WORK REQUEST >> Please copy, exactly as they appear below, the lines from the one containing "Open the Mastodon" through the one containing "This screenshot has height=473, width=727.".

GIVEN ENTRIES >>

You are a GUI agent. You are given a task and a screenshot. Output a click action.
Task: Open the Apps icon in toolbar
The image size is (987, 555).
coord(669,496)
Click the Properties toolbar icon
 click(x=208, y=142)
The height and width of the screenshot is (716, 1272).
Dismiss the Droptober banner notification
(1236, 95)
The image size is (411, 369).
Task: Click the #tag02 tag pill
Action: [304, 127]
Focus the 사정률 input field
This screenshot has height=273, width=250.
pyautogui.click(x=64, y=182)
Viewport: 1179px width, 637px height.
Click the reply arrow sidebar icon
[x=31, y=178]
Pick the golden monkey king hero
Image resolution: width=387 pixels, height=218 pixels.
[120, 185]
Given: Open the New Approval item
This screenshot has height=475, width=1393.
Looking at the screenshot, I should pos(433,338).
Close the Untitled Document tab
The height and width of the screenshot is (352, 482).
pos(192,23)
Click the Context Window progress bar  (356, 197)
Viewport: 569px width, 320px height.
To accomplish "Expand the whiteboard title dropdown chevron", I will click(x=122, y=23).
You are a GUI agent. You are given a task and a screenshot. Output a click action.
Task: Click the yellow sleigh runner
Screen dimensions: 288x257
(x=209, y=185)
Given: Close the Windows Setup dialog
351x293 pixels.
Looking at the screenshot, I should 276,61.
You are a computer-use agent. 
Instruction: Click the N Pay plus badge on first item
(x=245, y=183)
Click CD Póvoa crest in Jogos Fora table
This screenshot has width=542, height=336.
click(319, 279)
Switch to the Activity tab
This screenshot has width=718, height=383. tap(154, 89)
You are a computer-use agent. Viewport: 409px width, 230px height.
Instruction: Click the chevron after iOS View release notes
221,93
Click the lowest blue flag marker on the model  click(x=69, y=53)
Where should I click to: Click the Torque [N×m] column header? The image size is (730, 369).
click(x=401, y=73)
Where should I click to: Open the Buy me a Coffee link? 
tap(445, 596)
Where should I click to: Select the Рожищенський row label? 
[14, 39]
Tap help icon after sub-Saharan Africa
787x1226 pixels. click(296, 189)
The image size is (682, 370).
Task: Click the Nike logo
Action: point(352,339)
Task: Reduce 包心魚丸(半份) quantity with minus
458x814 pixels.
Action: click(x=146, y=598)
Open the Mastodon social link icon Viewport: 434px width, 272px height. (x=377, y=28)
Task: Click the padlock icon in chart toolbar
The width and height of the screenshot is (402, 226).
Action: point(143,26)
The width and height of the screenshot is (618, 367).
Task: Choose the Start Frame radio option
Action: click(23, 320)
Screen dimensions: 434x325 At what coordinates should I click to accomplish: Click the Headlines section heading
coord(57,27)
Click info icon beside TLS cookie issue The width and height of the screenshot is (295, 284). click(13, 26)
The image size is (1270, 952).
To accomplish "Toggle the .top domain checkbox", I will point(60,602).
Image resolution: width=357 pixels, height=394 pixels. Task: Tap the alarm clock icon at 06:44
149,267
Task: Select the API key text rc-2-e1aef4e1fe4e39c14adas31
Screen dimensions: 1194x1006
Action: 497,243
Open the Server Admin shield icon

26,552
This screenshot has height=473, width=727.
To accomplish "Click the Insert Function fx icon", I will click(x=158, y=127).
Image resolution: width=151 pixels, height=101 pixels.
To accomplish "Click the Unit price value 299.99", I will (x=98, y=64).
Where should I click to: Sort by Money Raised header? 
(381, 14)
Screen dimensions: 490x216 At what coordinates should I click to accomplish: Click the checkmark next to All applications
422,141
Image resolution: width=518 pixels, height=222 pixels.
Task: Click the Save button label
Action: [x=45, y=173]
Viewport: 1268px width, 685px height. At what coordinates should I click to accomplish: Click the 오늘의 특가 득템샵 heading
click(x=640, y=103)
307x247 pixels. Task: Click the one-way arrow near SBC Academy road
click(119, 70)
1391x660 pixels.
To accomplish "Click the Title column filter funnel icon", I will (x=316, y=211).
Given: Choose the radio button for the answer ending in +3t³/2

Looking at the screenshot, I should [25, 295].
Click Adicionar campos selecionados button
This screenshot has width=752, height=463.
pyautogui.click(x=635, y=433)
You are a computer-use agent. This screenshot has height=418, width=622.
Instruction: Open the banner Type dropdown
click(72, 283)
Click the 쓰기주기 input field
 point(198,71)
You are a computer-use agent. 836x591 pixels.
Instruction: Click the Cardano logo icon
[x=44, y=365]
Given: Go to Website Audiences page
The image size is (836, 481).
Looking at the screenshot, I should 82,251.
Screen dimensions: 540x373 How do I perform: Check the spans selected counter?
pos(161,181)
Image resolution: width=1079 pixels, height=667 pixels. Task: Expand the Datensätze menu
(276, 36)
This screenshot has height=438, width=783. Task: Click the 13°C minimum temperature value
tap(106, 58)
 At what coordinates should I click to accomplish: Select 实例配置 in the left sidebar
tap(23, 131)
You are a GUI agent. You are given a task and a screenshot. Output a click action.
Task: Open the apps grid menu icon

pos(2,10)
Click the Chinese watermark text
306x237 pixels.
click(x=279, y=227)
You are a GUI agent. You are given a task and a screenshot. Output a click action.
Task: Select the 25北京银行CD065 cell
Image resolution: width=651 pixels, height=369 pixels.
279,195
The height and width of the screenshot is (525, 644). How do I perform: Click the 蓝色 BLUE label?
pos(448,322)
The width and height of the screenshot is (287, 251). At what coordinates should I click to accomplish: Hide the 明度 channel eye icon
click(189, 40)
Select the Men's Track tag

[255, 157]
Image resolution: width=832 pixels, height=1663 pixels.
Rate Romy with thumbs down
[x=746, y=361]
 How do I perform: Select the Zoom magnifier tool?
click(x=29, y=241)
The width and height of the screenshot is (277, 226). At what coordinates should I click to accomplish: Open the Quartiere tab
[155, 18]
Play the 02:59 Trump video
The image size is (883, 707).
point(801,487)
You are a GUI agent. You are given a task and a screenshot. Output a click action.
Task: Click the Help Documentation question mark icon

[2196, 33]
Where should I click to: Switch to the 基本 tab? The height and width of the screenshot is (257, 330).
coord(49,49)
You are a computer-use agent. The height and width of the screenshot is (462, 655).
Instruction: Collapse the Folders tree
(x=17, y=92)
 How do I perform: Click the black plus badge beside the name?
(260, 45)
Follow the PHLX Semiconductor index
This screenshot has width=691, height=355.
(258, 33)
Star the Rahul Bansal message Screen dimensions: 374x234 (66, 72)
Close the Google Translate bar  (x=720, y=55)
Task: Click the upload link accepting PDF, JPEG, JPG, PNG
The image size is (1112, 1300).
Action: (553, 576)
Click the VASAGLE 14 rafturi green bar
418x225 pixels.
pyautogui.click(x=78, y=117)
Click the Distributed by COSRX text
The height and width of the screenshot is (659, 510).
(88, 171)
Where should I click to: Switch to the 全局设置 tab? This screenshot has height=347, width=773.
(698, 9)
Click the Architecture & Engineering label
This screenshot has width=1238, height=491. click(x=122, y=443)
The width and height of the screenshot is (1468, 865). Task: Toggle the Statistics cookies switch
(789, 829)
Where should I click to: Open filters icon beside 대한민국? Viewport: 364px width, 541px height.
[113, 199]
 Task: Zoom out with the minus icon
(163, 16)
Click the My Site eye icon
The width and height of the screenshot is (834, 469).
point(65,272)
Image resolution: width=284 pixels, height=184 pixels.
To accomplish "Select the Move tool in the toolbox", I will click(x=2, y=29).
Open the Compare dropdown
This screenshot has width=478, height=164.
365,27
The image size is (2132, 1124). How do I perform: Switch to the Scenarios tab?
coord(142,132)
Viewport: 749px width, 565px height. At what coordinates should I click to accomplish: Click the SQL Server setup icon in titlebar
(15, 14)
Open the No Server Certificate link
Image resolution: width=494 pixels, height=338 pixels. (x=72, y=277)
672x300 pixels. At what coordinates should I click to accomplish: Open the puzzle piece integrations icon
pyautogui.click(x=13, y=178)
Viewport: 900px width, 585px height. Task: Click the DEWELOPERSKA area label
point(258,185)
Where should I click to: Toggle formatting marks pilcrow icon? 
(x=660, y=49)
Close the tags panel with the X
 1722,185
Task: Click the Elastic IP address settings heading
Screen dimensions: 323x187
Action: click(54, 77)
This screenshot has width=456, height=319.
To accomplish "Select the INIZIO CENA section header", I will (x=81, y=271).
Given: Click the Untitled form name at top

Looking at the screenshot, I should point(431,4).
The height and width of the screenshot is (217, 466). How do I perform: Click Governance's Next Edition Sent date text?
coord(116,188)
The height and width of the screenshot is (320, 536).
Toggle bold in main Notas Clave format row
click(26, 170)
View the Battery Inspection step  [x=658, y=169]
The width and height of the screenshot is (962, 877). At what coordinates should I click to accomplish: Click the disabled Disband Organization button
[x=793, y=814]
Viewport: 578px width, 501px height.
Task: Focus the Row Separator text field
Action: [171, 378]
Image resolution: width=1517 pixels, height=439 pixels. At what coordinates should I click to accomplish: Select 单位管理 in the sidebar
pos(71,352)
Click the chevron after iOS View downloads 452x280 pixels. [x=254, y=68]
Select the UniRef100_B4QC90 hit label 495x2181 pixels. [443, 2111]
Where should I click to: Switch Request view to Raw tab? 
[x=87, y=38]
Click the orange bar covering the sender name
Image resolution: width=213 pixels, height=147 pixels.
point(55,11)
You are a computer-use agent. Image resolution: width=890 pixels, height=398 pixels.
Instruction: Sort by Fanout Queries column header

OUTPUT >>
Open the Mastodon social link icon Viewport: 434px width, 272px height. (x=377, y=28)
Task: Click the padlock icon in chart toolbar
The width and height of the screenshot is (402, 226).
Action: point(143,26)
The width and height of the screenshot is (618, 367).
Task: Choose the Start Frame radio option
Action: click(23, 320)
Screen dimensions: 434x325 At what coordinates should I click to accomplish: Click the Headlines section heading
coord(57,27)
Click info icon beside TLS cookie issue The width and height of the screenshot is (295, 284). click(13, 26)
The image size is (1270, 952).
To accomplish "Toggle the .top domain checkbox", I will point(60,602).
Image resolution: width=357 pixels, height=394 pixels. Task: Tap the alarm clock icon at 06:44
149,267
Task: Select the API key text rc-2-e1aef4e1fe4e39c14adas31
Screen dimensions: 1194x1006
Action: 497,243
Open the Server Admin shield icon

26,552
This screenshot has height=473, width=727.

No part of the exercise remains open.